_SOURCE INFORMATION_:
- Opening Delimiter -
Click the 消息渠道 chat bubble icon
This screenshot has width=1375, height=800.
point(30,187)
- Closing Delimiter -
- Opening Delimiter -
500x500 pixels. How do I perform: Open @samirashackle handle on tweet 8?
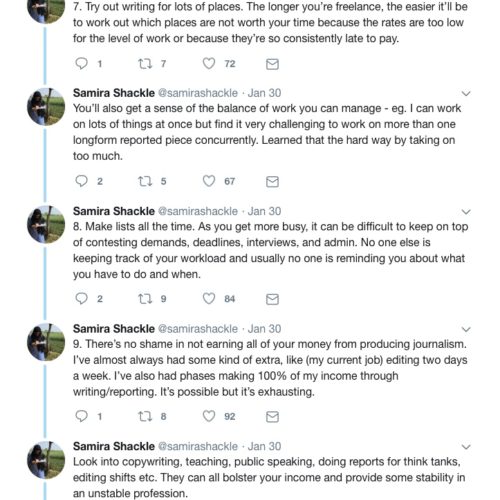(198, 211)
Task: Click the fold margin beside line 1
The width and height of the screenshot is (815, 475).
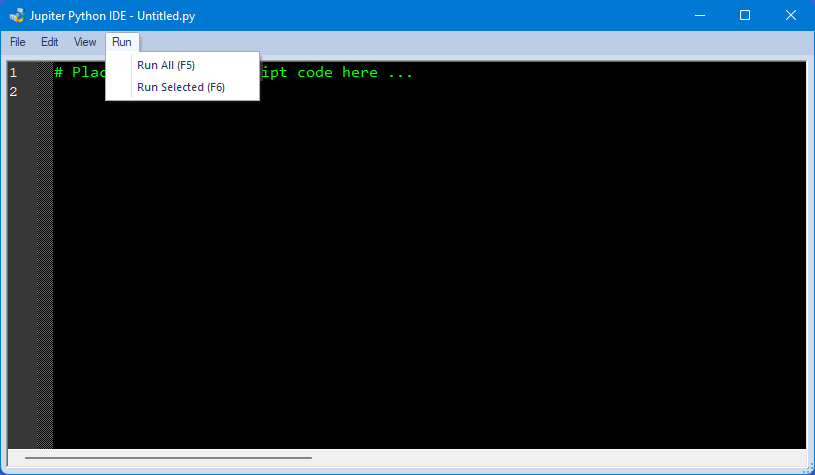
- Closing Delimiter -
Using the entries above, repeat exactly the lines from the one with "500x500 pixels. How" to the one with "The width and", both included, and leave the pictures behind.

500x500 pixels. How do I perform: Open @samirashackle handle on tweet 8?
(198, 211)
Task: Click the fold margin beside line 1
The width and height of the screenshot is (815, 475).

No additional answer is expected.